Are the Dodgers ready for Elymania II?
Could it happen? Sure. Is it likely? No, but he’s at least building a case and causing the Dodgers to seriously think about him again.
John Ely was a brief sensation last year, answering the team’s ongoing call for a fifth starter and responding better than anyone had dared dream. Better than Ned Colletti, Joe Torre, Ely and Ely’s mommy dreamed.
During six consecutive starts from May 6 to June 1, he was 3-1 with a 1.80 ERA. He went 89 consecutive batters without allowing a walk. You kept blinking wondering if it were true.

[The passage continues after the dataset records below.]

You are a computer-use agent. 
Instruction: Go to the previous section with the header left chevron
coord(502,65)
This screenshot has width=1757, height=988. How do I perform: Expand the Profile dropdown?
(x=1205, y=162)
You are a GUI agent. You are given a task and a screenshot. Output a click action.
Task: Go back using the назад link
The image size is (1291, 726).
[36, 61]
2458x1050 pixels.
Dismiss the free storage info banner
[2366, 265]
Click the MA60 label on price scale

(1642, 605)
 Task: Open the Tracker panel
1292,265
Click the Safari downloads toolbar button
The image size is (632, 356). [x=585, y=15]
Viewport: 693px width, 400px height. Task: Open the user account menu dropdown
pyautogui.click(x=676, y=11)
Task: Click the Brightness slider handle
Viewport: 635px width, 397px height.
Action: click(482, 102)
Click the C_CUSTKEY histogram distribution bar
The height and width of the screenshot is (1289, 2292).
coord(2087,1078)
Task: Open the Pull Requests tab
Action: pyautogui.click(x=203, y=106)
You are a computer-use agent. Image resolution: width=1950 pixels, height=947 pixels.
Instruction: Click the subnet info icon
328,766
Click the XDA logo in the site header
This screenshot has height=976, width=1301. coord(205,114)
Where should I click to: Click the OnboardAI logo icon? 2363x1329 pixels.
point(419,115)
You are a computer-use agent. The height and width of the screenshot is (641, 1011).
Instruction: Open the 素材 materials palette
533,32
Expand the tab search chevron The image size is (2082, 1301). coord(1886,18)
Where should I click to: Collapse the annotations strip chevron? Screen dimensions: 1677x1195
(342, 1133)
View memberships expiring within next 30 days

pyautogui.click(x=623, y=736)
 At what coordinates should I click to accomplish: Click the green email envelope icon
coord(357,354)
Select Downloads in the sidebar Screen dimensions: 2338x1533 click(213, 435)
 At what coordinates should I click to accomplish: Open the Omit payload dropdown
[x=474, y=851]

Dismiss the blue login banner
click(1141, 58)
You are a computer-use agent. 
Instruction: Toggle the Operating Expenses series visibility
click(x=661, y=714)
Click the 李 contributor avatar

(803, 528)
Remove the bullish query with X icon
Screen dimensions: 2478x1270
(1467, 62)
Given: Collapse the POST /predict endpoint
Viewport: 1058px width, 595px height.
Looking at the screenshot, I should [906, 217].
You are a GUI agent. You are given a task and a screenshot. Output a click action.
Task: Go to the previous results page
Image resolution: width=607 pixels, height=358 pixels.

And then it all came undone, as if Salvador Dali had suddenly taken control of Ely's pitching landscape. In his last 11 starts he went 1-8 with a stunning 8.00 ERA, including 32 walks in 54 innings.
He clearly was not the same pitcher, which is why he was ticketed for a return to triple-A Albuquerque this season.
Yet in his first three appearances this spring, he has yet to allow a run. And he is throwing strikes -- the key to his early success last season. He has yet to walk a batter and has seven strikeouts in six innings.
OK, so six spring innings amounts to precious little, but if he continues anywhere near this pace, he will pitch himself back onto the 25-man roster.
There’s no room in the rotation, but with Vicente Padilla injured and Ronald Belisario doing his annual visa dance, there are two unexpected openings in the bullpen. And Padilla was supposed to start the season as the long man.
Ely could certainly fill that role if he’s truly back on his game.
There’s reason to think he could be too. Last year he appeared to wear down and then completely lost his way. Remember, this was a 24-year-old who, aside from a couple early appearances at Albuquerque, had never pitched above double-A until last season. He had only been in the minors three years and had never thrown as many as 160 innings in any season.
Now he has a fresh start, a fresh arm and the unexpected experience from last season. The opportunity is there for him to pitch himself back onto the team.
Don Mattingly keeps saying he is not interested in keeping another left-hander in the bullpen just for the sake of a second lefty, which would only help Ely’s cause. The competition is still thick -- Ramon Troncoso, Mike MacDougal, Lance Cormier, Scott Elbert, Ron Mahay, Carlos Monasterios and now Tim Redding are all in the mix.
Ely is never going to light up the speed gun, but he proved last season that when he pitches with control, he can be highly effective. When he doesn’t, he looks overmatched.
In three early appearances this spring, he has had that control.